Member of the Minnesota House of Representatives
- In office January 2, 1973 – January 3, 1983

Personal details
- Born: June 23, 1946 (age 80) Hastings, Minnesota
- Party: DFL
- Relations: Harry Sieben (brother) Katie Sieben (daughter)
- Education: St. Cloud State University (BS) University of Minnesota (JD)

= Mike Sieben =

American politician

Michael R. Sieben (born June 23, 1946) is a Minnesota politician and former member of the Minnesota House of Representatives.

A member of the Minnesota Democratic–Farmer–Labor Party (DFL), he represented Washington county in District 51B from 1973 until 1983.
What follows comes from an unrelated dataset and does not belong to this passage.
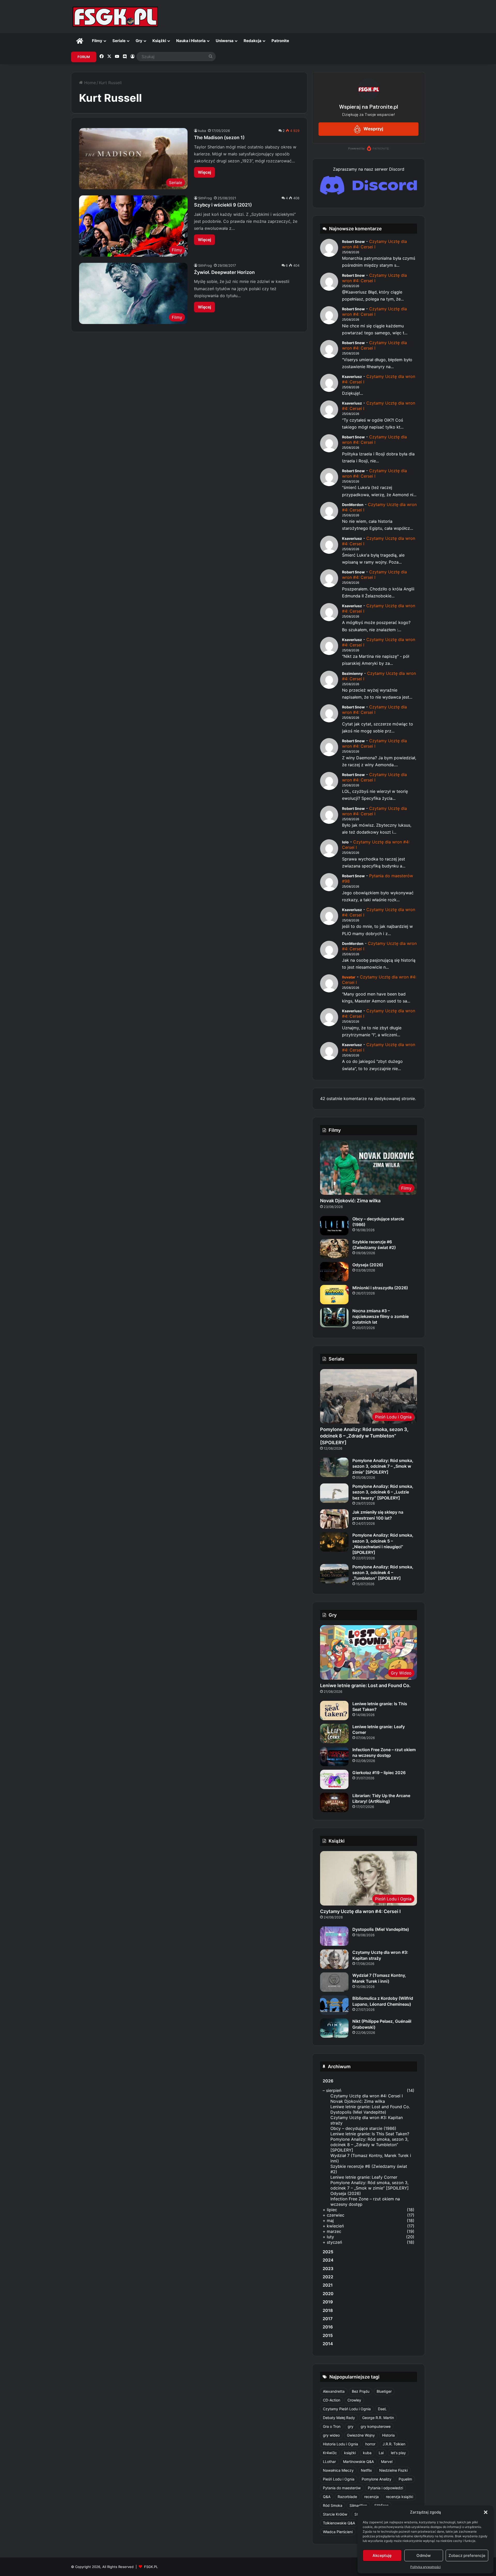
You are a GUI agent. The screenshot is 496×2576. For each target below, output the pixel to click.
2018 (328, 2310)
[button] (485, 2512)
==Early life and education==
Sieben was born on June 23, 1946, and grew up in Hastings, Minnesota. He attended Hastings High School, followed by St. Cloud State University, where he graduated with a B.S. in Social Studies with Honors in 1968. Sieben attended law school at the University of Minnesota, graduating with a J.D. in 1972.
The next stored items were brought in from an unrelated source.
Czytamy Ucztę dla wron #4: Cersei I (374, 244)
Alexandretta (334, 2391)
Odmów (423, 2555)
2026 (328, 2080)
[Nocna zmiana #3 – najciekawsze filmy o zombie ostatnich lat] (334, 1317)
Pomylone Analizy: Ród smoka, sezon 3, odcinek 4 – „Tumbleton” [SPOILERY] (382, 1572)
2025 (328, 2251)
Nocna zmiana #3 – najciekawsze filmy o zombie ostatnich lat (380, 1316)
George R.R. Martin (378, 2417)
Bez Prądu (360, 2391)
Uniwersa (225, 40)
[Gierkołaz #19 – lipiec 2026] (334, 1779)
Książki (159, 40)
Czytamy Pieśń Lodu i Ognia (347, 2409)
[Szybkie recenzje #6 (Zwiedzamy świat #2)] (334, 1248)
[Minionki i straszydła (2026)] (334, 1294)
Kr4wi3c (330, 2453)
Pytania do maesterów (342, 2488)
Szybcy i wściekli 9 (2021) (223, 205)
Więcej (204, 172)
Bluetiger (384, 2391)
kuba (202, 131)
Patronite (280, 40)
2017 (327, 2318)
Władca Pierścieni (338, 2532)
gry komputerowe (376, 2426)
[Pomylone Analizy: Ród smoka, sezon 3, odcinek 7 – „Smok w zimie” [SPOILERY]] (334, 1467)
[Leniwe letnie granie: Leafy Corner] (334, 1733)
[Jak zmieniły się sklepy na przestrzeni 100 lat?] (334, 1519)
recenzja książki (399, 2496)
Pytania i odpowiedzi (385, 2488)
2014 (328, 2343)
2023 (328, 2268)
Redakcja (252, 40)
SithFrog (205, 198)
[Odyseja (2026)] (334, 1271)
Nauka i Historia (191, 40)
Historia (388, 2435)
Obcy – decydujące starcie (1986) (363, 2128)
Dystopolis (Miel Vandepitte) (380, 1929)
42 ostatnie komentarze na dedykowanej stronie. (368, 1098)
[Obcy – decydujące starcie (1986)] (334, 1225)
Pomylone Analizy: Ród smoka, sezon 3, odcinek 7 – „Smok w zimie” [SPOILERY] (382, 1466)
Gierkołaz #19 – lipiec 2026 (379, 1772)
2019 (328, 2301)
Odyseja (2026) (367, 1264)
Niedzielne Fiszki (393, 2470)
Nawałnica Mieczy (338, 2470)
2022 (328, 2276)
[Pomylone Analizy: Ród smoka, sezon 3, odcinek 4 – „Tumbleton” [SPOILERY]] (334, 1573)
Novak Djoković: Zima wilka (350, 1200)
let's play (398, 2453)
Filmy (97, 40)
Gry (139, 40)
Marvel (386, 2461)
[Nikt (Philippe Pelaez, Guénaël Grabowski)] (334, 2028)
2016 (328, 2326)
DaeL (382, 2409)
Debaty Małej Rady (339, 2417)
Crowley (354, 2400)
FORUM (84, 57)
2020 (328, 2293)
==Career and Minnesota legislature==
After law school, Sieben served six years in the United States Army Reserve. He also served on the Minnesota Constitutional Study Commission as a researcher and on the Minnesota Higher Education Facilities Authority.

Sieben was first elected to the House in 1973, and was re-elected in 1975, 1977, 1979 and 1981. During his time in the Legislature, Sieben served on many committees, including: Appropriations (Chair), Commerce and Economic Development, Judiciary, Metropolitan and Urban Affairs and Rules and Legislative Administration.

Sieben was also a practicing attorney, having served as a partner at Sieben Polk, based in Hastings, Minnesota.